Solar eclipsed?
Thursday, September 13, 2012 at 05:52PM 
The above article from me published today here at Energy Tribune (US) and here The Commentator (UK). Here's a taster:
What marks out both the entire renewable energy sector for economic decline above all else is the fact that it is effectively an expensive government-sponsored enterprise, not a child of the free and democratic marketplace. Consider again the elements colluding to produce the current crisis: the lifeline of public subsidy, energy levies and taxes and market-skewing regulation dove-tailing with incentivized over-capacity, protectionism and, ultimately, trade wars. All marks of an industry kept afloat by ideological fiat and not free market capitalism geared to meeting actual market need.
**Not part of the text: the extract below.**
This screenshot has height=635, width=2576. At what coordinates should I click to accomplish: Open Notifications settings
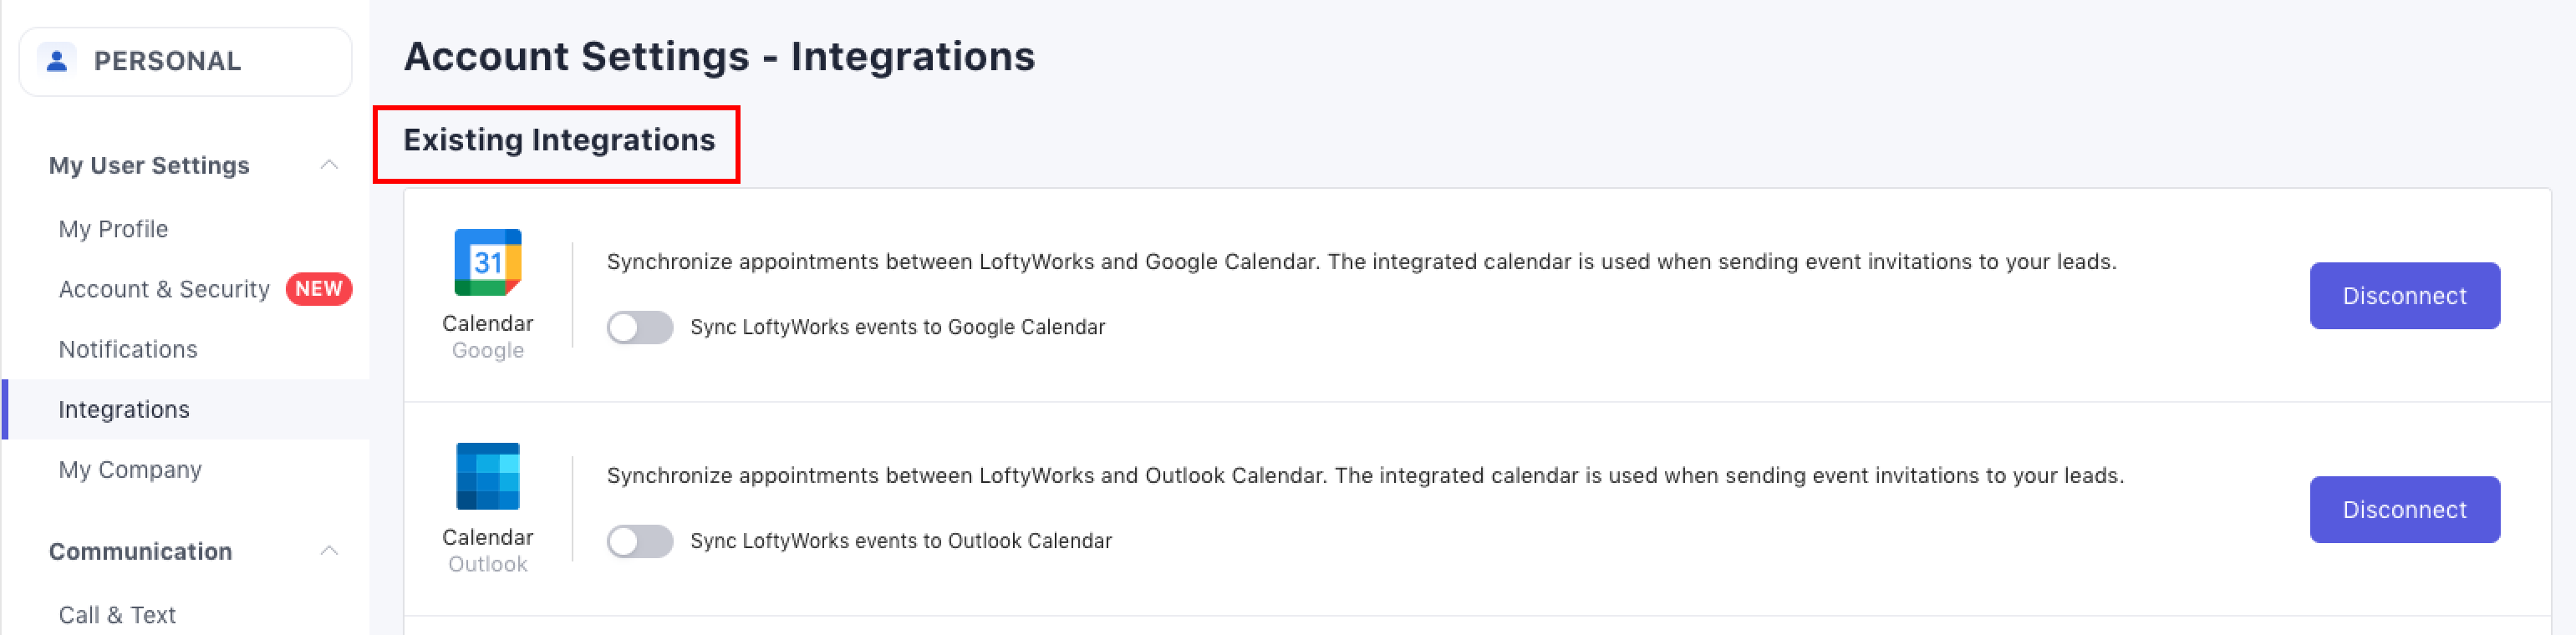[128, 349]

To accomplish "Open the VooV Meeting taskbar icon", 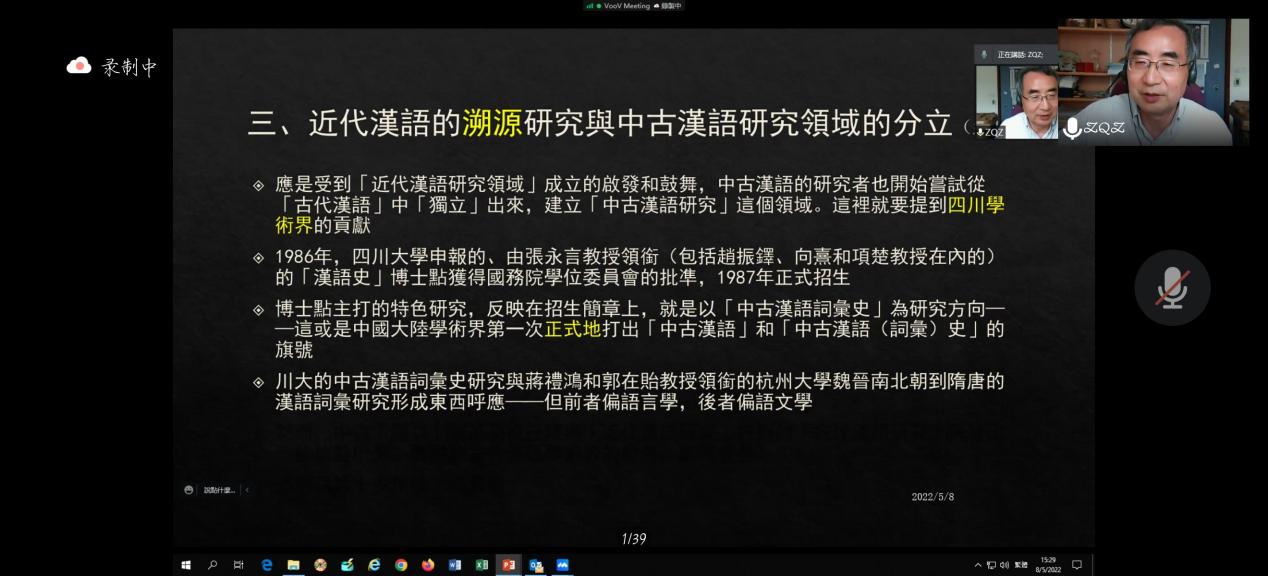I will click(562, 565).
To gain a final key perspective, a report by United Nations Environment Programme in June announced that global renewable energy investment generally reached $257 billion in 2011 rivalling the $302 billion invested in hydrocarbon power. Germany alone has committed over €100 billion in solar subsidies over the next 20 years – for a power that will produce a very small energy return. In total, renewable energy, of which solar is just a tiny fraction, makes up just 3 percent of our electricity.
As the green utopian clouds obscuring the real cost of ‘free’ solar power clear, it’s easy to see why the industry is in eclipse.